In his previous three films, Eggers’ vision was striking for its originality and craftsmanship. So perfectly matched as Nosferatu is to his taste and talents, it is exhausting to see him build a monument to another’s art, even from a distance of 100 years. Like Werner Herzog before him, who redid Nosferatu in 1979, Eggers cannot resist the temptation to recreate some of Murnau’s most famous images, such as the vampire’s shadow creeping menacingly up the stairs towards Ellen’s boudoir.

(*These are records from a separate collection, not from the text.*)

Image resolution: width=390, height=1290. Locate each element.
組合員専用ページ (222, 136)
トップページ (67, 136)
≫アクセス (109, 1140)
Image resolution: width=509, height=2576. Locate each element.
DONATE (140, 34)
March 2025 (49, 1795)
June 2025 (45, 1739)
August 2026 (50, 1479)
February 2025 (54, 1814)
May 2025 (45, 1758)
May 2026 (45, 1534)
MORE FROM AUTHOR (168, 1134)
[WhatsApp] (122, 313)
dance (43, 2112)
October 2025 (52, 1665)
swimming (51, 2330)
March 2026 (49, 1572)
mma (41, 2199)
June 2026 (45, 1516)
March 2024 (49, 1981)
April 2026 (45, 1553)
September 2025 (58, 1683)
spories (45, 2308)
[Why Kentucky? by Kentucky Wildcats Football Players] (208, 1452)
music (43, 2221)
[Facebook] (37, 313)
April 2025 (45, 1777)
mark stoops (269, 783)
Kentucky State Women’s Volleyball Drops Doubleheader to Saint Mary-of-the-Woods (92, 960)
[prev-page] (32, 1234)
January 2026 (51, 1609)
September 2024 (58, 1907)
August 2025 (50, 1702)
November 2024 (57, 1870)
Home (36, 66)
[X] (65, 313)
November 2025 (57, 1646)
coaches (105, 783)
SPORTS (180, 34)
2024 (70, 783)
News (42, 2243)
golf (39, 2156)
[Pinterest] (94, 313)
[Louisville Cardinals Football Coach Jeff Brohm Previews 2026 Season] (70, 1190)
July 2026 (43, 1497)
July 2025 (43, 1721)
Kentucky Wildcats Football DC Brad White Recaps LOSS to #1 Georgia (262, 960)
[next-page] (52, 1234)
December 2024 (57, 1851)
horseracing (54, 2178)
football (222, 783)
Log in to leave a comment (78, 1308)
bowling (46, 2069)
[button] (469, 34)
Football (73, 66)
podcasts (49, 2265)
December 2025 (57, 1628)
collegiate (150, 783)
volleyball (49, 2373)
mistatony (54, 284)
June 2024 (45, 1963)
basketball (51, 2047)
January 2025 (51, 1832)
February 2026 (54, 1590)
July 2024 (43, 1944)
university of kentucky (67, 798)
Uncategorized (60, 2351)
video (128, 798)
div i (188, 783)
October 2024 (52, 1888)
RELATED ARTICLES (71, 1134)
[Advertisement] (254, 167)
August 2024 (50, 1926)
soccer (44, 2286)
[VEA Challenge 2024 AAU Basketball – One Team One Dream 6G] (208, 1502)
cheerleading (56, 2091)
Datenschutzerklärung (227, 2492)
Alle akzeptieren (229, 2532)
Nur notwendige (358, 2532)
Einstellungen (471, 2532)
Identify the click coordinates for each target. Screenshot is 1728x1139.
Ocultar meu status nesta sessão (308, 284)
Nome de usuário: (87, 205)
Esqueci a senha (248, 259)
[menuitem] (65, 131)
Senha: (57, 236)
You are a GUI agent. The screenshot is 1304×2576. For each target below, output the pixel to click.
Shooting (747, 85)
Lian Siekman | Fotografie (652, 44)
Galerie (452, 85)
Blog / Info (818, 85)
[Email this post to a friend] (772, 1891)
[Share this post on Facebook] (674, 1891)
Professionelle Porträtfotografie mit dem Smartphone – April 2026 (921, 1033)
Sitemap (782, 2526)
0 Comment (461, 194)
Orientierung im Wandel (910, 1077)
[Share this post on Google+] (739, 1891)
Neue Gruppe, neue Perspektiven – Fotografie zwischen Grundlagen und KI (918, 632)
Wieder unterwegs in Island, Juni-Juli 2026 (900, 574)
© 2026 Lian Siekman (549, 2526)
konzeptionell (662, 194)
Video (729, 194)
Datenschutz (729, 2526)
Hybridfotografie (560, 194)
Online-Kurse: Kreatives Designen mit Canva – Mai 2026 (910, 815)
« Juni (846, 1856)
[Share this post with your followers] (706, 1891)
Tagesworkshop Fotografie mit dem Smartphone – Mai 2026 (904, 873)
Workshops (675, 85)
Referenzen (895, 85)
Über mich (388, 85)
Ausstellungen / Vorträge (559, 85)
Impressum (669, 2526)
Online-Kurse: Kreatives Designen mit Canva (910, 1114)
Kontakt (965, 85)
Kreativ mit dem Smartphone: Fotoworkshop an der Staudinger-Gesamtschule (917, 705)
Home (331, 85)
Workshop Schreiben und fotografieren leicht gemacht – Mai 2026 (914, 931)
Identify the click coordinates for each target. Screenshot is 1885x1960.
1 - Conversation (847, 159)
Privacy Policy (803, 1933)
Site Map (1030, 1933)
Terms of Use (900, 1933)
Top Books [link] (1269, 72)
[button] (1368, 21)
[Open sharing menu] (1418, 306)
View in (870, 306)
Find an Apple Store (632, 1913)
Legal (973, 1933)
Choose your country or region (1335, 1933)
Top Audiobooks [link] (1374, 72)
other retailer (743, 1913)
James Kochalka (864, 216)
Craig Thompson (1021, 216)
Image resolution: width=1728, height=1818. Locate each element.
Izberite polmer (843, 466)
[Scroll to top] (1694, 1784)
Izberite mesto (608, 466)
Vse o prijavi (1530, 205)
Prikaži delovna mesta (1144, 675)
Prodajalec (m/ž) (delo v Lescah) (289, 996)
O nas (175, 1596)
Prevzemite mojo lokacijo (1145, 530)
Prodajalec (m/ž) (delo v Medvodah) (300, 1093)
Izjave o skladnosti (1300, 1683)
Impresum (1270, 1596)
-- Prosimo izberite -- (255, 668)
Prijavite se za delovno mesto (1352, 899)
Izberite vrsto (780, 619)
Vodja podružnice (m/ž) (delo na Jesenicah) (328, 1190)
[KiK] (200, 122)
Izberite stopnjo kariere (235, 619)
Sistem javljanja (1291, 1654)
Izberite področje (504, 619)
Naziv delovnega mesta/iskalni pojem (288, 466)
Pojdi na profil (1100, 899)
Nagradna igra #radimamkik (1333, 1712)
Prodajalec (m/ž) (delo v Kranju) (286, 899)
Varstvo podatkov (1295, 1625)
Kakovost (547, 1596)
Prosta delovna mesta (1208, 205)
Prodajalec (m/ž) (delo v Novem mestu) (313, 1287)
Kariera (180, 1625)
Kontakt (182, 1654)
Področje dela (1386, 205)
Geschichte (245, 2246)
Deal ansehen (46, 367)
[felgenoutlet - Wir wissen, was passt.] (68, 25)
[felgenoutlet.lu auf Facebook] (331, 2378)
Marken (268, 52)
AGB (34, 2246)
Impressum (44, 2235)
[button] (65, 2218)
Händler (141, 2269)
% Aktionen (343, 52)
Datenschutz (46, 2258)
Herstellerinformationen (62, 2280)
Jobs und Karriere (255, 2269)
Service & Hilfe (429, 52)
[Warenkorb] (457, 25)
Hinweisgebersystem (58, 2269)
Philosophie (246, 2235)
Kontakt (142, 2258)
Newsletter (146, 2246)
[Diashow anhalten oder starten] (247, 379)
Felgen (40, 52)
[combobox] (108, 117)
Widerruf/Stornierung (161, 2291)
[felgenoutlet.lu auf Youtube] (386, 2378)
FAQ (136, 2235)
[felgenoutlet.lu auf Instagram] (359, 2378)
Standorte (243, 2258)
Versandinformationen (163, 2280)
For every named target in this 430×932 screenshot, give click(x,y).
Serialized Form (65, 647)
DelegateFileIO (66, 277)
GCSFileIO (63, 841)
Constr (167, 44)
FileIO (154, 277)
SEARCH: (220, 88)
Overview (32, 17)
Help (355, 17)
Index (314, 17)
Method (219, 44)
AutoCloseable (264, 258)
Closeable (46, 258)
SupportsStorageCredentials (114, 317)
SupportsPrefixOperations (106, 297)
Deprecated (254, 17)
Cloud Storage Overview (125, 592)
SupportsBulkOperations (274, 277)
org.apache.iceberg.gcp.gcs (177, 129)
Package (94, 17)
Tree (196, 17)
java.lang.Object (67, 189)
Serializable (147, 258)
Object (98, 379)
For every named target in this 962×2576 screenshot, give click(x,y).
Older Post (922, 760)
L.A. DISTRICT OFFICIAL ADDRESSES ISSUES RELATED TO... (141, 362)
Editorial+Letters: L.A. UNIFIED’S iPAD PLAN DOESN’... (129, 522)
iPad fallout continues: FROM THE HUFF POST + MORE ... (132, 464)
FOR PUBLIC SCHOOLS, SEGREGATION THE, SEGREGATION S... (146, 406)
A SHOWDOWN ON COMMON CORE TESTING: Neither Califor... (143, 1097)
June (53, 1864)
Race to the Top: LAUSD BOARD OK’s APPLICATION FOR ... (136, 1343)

But Herzog also invested his version with his characteristic documentary, anthropological point of view and colored it with the world-weary cynicism of the 70s. Eggers doesn’t allow anything so personal or contemporary to creep into his straightforward reconstruction, beyond placing even more emphasis on the psychosexual connection between Ellen and the Count. (This is the only version of the story I’ve seen where the connection between the Ellen Hutter/Mina Harker character and the vampire predates the Count meeting Thomas/Jonathan at his castle, as if she had summoned the monster into existence with his secret desires.)

There is another film interpretation of the Dracula story that towers over Eggers’ Nosferatu. In 1992, Francis Ford Coppola’s Bram Stoker’s Dracula also attempted to cut through the Browning/Lugosi tradition and recast the legend as a sumptuous Victorian Gothic tale. But Coppola also ignored Murnau and instead made his own concoction of intense eroticism, silky grandeur and absurd camp. It’s a wildly uneven film, but Gary Oldman’s mesmerizing performance as Dracula and Eiko Ishioka’s ravishing costumes created an entirely new and surprisingly transgressive iconography for the ancient vampire.

Eggers is kind enough to politely pay tribute to Coppola, quoting him directly in a few shots. But invokes Bram Stoker’s Dracula is hard on his Nosferatuwhich feels firm and sexless in comparison. Eggers has made a visually magnificent film with an impressive atmosphere of doom and one hell of a closing shot. As a finely crafted monument to the ultimate gothic horror film, it’s well worth seeing. But as a new reading of one of the most resonant stories of the past 150 years, it rings hollow. It has no fresh blood in its veins.

Nosferatu debuts in theaters on December 25.